Westerby did her grieving in private. At night she missed him more than she could have believed, but found herself incapable of crying for him. Her tearless mourning left her brittle and abrasive.
The funeral orations painted a picture of a man she didn’t recognize. The burial service was a full uniformed affair with more top brass than she’d ever seen in one go. She shut her eyes and ears to most of it, trying not to look at the casket and think of him inside. She glimpsed Deidre and Matthew and his sister and wondered if she had the courage to give her condolences afterwards.
Why his left hand? she kept thinking.
Cross had been right handed.
She had phoned the doctor who had examined his body at the scene of the death, without really knowing why beyond trying to allay the turmoil she felt. Her deepest fear was that Cross might have shot himself after all. If he had, she wanted to understand why. But try as she might to reconstruct those final moments she could not see him doing it, even imagine him contemplating it.
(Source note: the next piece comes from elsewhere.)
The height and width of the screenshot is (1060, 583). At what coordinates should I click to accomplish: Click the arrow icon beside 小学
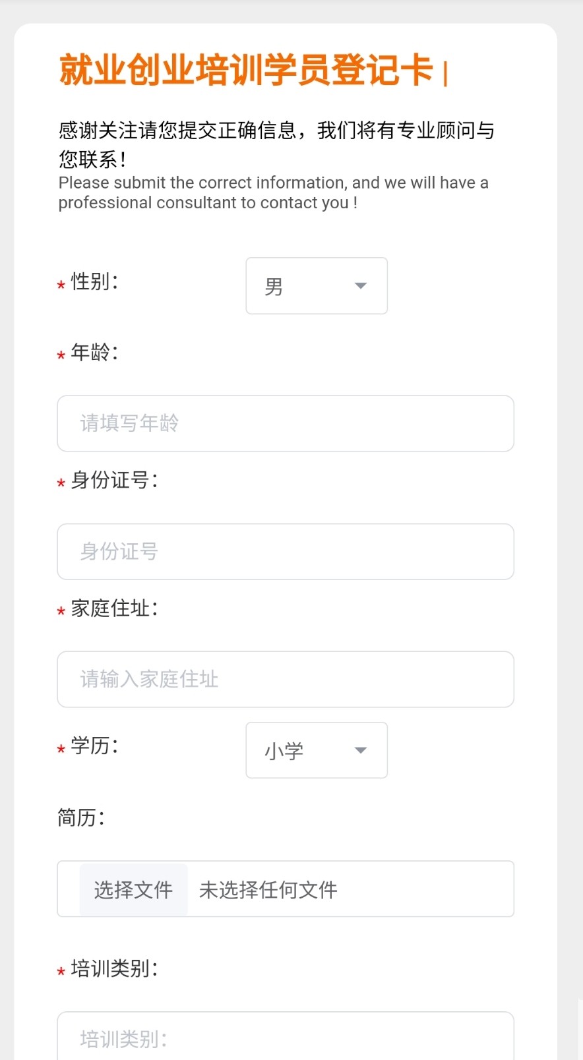360,750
The doctor had told her that Cross had been found in the driver’s seat with a bullet through his left temple. The gun was in his hand and there was nothing to suggest that anyone else had been involved. The position of the body and the head wound were consistent with a self-inflicted act. Westerby then spoke to Doody, who had been at the scene of the crime. Doody had been suspicious of her questions at first, but his dislike of Cross got the better of him and he talked freely, confirming what the doctor had said. Doody’s unstated verdict was that Cross didn’t have what it took to be a policeman and the suicide had not surprised him. He added that there had been no additional fingerprints in the car.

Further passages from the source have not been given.